No, only Henderson AFAICT.
The penalty phase, in which the jury decides if it was a capital offense or not, started after that. Neither man, IOW, ever had a trial at which the only question was whether or not it was a capital offense.
McKinney was acquitted of a couple of the charges against him, in case you didn’t know.
Regards,
Shodan
I know nothing of Dr. Drew, however it’s not as if this sort of thing never happened: I was surprised in reading the Wiki on Chester Himes to read his account — which, yes, might be deceitful or mistaken, but I doubt that — of his brother:
He had misbehaved and his mother made him sit out a gunpowder demonstration that he and his brother, Joseph Jr., were supposed to conduct during a school assembly. Working alone, Joseph mixed the chemicals; they exploded in his face. Rushed to the nearest hospital, the blinded boy was refused treatment. “That one moment in my life hurt me as much as all the others put together,” Himes wrote in The Quality of Hurt.

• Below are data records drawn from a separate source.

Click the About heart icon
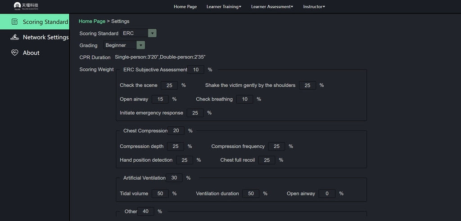 pos(14,53)
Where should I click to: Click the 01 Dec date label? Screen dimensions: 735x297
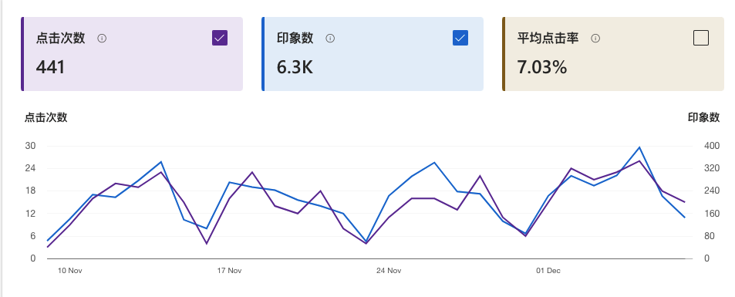(x=548, y=271)
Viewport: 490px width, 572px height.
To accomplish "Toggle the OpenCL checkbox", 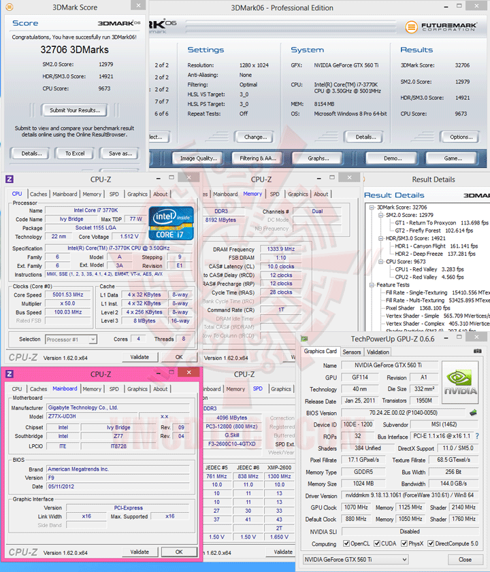I will click(346, 543).
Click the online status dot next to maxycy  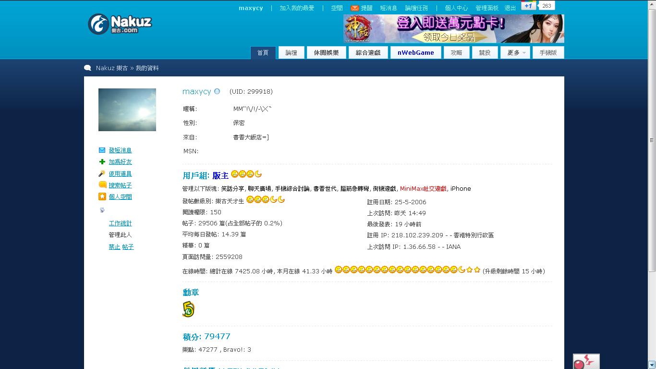coord(217,91)
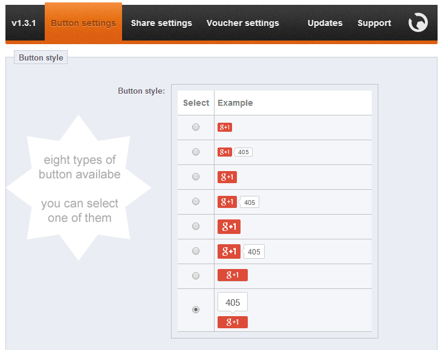The image size is (443, 350).
Task: Click the swirl logo icon in header
Action: click(418, 23)
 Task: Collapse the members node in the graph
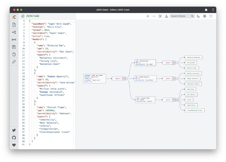pos(123,79)

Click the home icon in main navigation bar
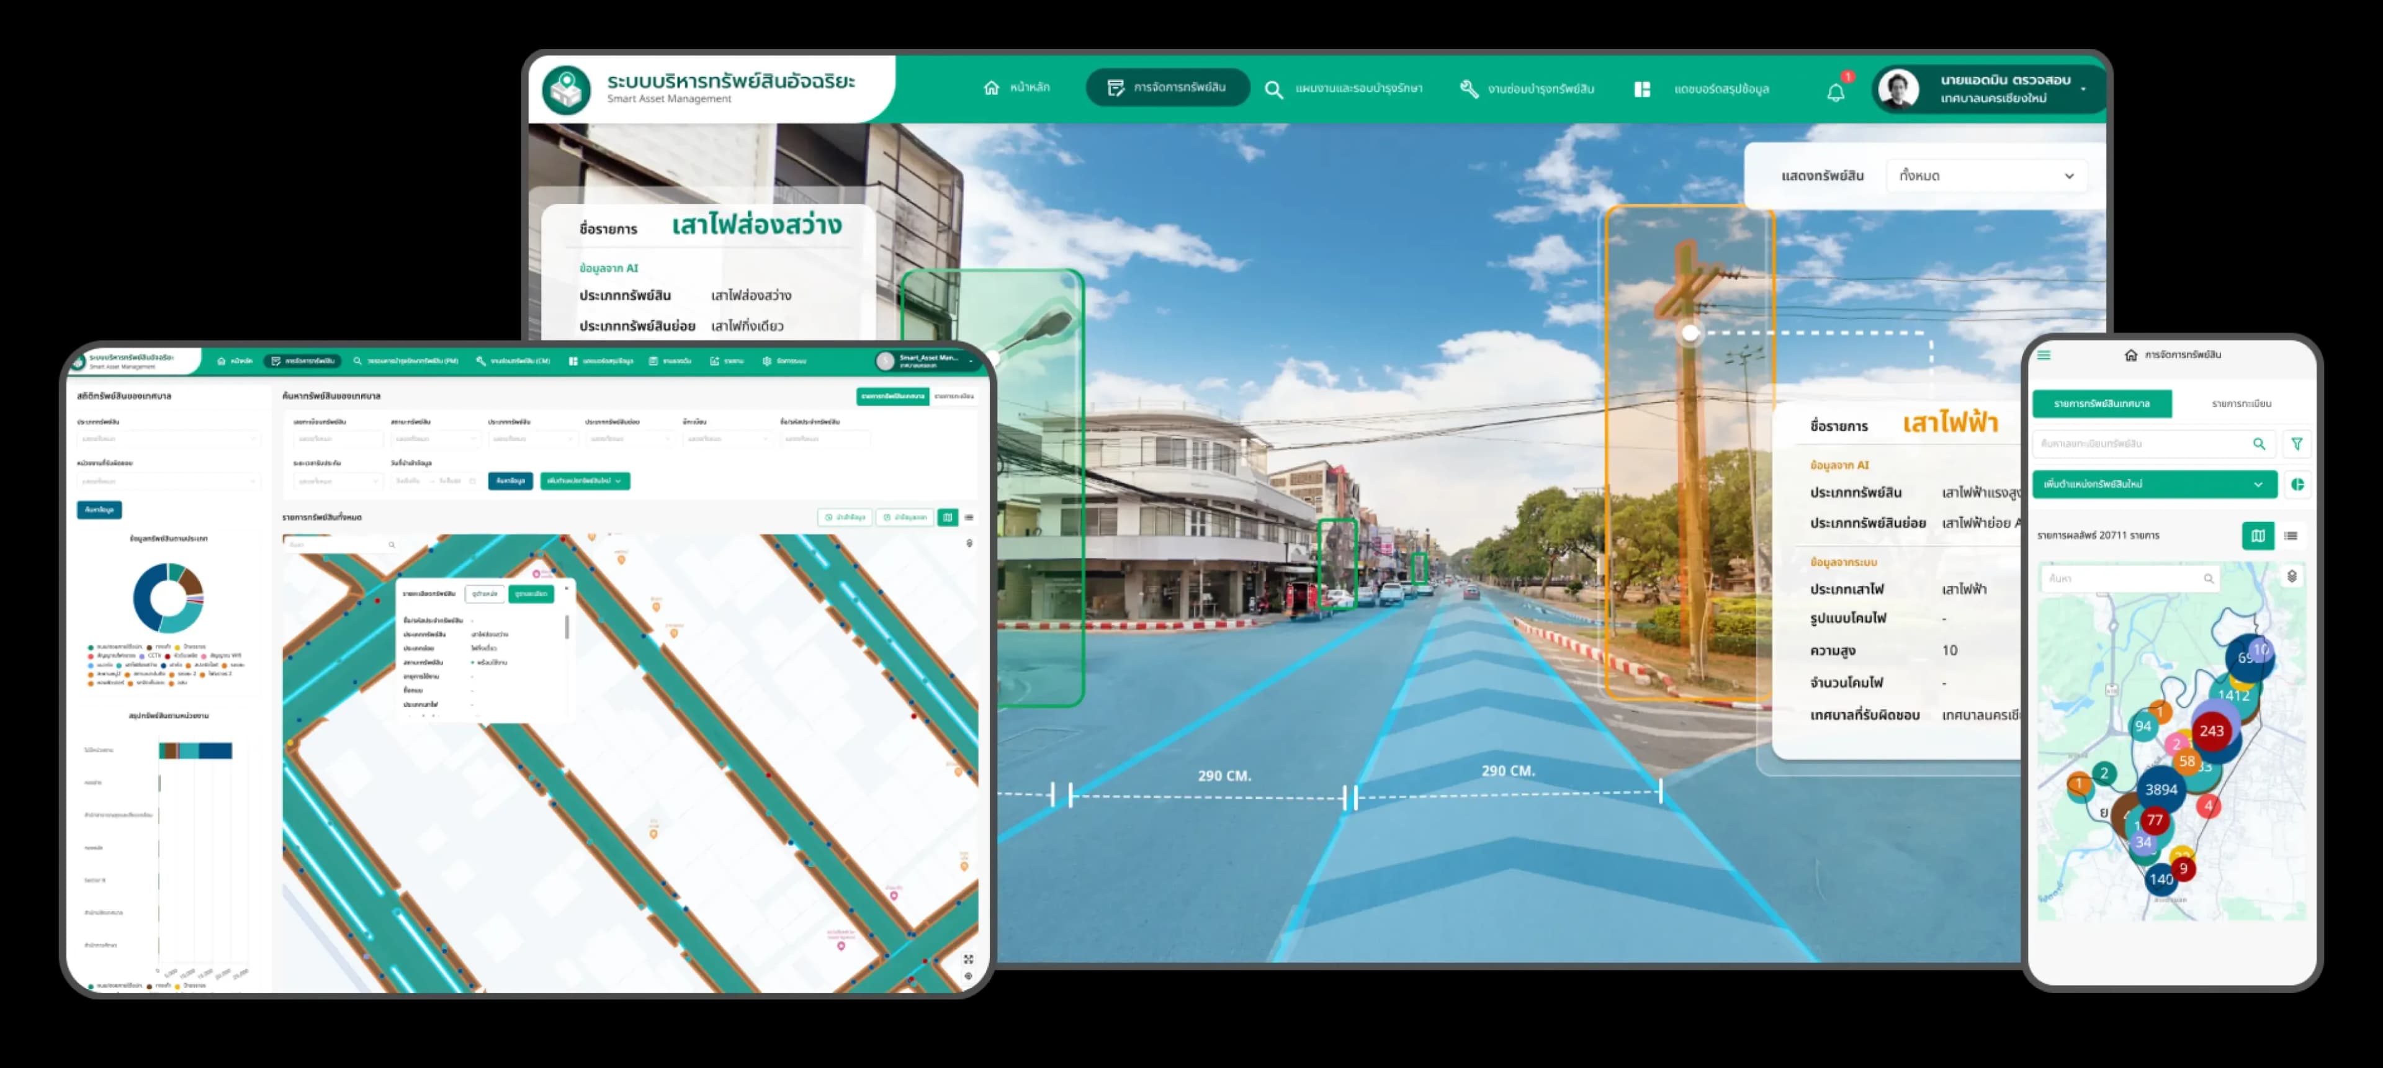(991, 88)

- “I loved my brother. I had never been separated from him and that moment was shocking, shattering, and terrifying…We pulled into the emergency entrance of a white people’s hospital. White clad doctors and attendants appeared. I remember sitting in the back seat with Joe watching the pantomime being enacted in the car’s bright lights. A white man was refusing; my father was pleading. Dejectedly my father turned away; he was crying like a baby. My mother was fumbling in her handbag for a handkerchief; I hoped it was for a pistol.”
In the present case, whilst misliking the gay hate-crime hysteria — and I wouldn’t be surprised if some people profit from such furores — I can’t care nor blame Mr. Shepherd for being gay or straight, drug-dealer or drug-free ( none of which activities affect my being; and I neither take drugs or am gay ): I would have no objection to his murderers being dead sooner than later.
Okay, I see where I screwed up.
You are correct, McKinney did not plead guilty to first degree murder. He confessed to the killing, but argued that it was not premeditated, and that he was not in control over his actions. The prosecution argued that he had set out that night with the explicit intention of finding and assaulting a gay man.
The question of whether or not McKinney beat Matthew Shepard to death was never in doubt, only McKinney’s motivations for doing so, and that was the subject of the trial. I phrased it poorly, but my point was that the defendants never claimed they were not responsible for Shepard’s death.